As far as patient age is concerned, IFIS has been positively correlated in a recent prospective study with advanced age, yielding a proposed adjusted OR for each 1-year increase in age, 1.09 (95% CI 1.03–1.16, P=0.006).7 Pathogenetically, the potency of norepinephrine is proportional to the receptor reserve in the iris dilator muscle which is altered with aging.41 In addition, a study which used the incidence of fluorescein leakage as an iris vasculature dysfunction indicator, suggested a positive correlation between aging and vasculature dysfunction.42
The impact of hypertension in the development of IFIS remains controversial. The proposed pathogenetic mechanism suggests that systemic diseases cause endothelial dysregulation that lead to increased resistance of the iris dilator muscle to adrenergic agonists.43 Using immunochemistry, it has been confirmed that a1A-ARs are located in the human iris arteriolar muscularis in addition to the iris dilator muscle.44 However, the existing literature is unclear with several studies reporting no correlation between hypertension and IFIS development7,45 and other studies reporting statistical significance.5,45 Therefore, it is unclear whether the increased risk in the development of IFIS should be attributed to hypertension as an independent risk factor or whether it is associated with specific antihypertensive drugs.
Dilated Pupil Diameter
Decreased preoperative dilated pupil diameter has been proposed as an independent risk for the development of IFIS regardless of a1-ARAs intake.10,46 Several cut-off values have been proposed ranging from 6.5–8mm.2,10,46,47 It has been reported that a dilated pupil of 7.0mm or smaller had 73% sensitivity and 95% specificity for predicting IFIS in patients being treated with a1- ARAs.46 Since pupil and cornea sizes are different among races and individuals,48 the dilated pupil to limbal diameter ratio was proposed as a more objective measurement for IFIS development prediction.47 A ratio less than 0.6 was found positively corelated with the development of IFIS.47
Preoperative Assessment and Prophylaxis
Even though numerous studies have investigated several risk factors, a unified risk stratification system that evaluates all risk factors and predicts with high sensitivity and specificity the chance of IFIS development, is absent. Until such a clinical tool is available, it is strongly recommended that a detailed medical history is taken that thoroughly evaluated all risk factors which have been associated with IFIS. As mentioned above, specific medication intake (tamsulosin, other a1- ARAs, antipsychotics, benzodiazepines, anti-hypertensive drugs) should always be documented in the preoperative control and further clinical data including arterial hypertension, advanced patient age and small dilated pupil size should also be recorded.

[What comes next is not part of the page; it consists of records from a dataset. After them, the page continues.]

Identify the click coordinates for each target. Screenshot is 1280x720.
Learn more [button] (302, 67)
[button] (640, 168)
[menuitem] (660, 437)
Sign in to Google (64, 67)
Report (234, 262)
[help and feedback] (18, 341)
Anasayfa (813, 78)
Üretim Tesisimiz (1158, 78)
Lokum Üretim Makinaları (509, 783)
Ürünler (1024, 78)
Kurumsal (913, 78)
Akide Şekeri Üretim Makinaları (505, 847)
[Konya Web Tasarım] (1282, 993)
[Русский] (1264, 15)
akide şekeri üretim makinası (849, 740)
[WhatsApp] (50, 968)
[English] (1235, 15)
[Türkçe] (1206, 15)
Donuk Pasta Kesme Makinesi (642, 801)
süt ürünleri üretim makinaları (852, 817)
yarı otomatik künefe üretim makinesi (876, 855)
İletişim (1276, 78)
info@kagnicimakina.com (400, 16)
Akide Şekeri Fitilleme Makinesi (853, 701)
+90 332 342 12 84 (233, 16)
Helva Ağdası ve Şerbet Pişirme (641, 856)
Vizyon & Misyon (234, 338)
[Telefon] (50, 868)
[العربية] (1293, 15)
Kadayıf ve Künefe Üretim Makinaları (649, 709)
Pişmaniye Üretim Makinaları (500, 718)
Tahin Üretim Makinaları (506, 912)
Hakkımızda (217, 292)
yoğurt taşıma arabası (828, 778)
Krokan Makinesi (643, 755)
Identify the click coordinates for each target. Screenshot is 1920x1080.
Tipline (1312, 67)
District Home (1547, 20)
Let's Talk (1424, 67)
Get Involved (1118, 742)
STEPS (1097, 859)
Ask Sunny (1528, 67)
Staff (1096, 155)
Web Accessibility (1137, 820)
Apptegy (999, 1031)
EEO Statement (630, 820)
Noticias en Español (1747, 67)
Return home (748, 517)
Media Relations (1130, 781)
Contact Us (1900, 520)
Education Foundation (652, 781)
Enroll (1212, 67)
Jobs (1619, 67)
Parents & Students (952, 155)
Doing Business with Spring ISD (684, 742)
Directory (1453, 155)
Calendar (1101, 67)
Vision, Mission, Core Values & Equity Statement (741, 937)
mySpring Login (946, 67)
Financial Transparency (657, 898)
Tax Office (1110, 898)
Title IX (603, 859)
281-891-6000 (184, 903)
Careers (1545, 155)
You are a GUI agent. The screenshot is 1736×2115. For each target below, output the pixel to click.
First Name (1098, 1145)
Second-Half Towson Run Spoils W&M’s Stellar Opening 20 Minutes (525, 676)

The discontinuation of drugs with a causative relationship to IFIS such as tamsulosin does not seem to fully eliminate the risk of developing IFIS although it might be helpful sometimes.1,13 In their initial description, Chang et al concluded that withdrawal of tamsulosin 4–7 days prior cataract surgery might prevent IFIS in some cases but not completely.1 Tamsulosin has a relatively long half-life and can irreversibly block a1 adrenoceptors or induce permanent iris atrophy. Therefore, a discontinuation period of several days might be insufficient. Although many surgeons anecdotally tend to withdraw, when possible, tamsulosin and alfuzosin prior to cataract surgery, there is no strong evidence in the literature that such a withdrawal can be of help.40
In addition, to date, there is no consensus on a definitive preventive strategy for the development of IFIS in high-risk patients. It is therefore up to the ophthalmologist to stratify the risk for each patient and decide the patients for whom a preoperative prophylaxis and surgical technique modifications are needed. Preoperative use of topical atropine as a parasympatholytic agent with or without the use of intracameral epinephrine reduces the incidence of IFIS in high-risk patients.17,49,50 A recent study proposed that atropine sulfate 1% instillation at 40 and 20 mins prior to surgery significantly reduces IFIS incidence and especially its mild forms.17 It is of note that many surgeons favour the use of pre-operative topical non-steroidal anti–inflammatory drugs (NSAIDs) such as ketorolac to facilitate pupillary mydriasis during cataract surgery, as these drugs block cyclo-oxygenase and inhibit prostaglandins from causing pupillary miosis intraoperatively. A relevant study which investigated the use of topical NSAIDs in high risk patients (dilated pupil<5mm), found that the need for iris fixation ring insertion to maintain pupil dilation or to control IFIS was reduced from 50% in the control group (epinephrine) to 0% in the study group (epinephrine/ketorolac, p=0.0034).51 Mean surgical time was also significantly shorter in the study group (p=0.0068).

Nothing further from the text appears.